I computed that $\mathbb{Z}[\zeta_6]\cong \mathbb{Z}[x]/(x^2-x+1)$. Therefore, let $P\subset \mathbb{Z}[\zeta_6]$ be a prime ideal, and $(3)\subset P$, I will show $1+\zeta_6\in P$, but I couldn’t…
Please let me know if there is any way I can solve.
On
By the way, this is part of a general pattern: for $\omega$ a primitive $2p$th root of unity, with $p$ prime (your $2\cdot 3$ case generalizes to $2\cdot p$), $\omega+1$ satisfies ${(x-1)^p-1\over (x-1)+1}=0$, so the product of $\omega^k+1$ over $k=1,3,5,\ldots,2p-1$ excluding $p$ itself is $p$. Further, the ratios of the those elements (in $\mathbb Z[\omega]$) are demonstrably units, so these all generate the same (prime) ideal, whose $p-1$ power (square, instead, for $p=2$) is $p\in\mathbb Z$.

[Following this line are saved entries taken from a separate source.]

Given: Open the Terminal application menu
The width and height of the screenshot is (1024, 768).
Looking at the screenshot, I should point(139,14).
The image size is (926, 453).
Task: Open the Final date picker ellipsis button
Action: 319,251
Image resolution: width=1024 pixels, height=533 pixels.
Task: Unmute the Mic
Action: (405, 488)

Your stumbling block seems to be that $3$ is not prime in this ring. It factors as
$3=(-1)(i\sqrt3)^2.$
If $\omega$ is the unique sixth root of unity in the first quadrant of the Argand plane, then
$i\sqrt3=\omega(1+\omega)$
and therefore
$1+\omega=(i\sqrt3)\omega^5.$
Thereby $1+\omega$ lies in the actual prime ideal $(i\sqrt3)$.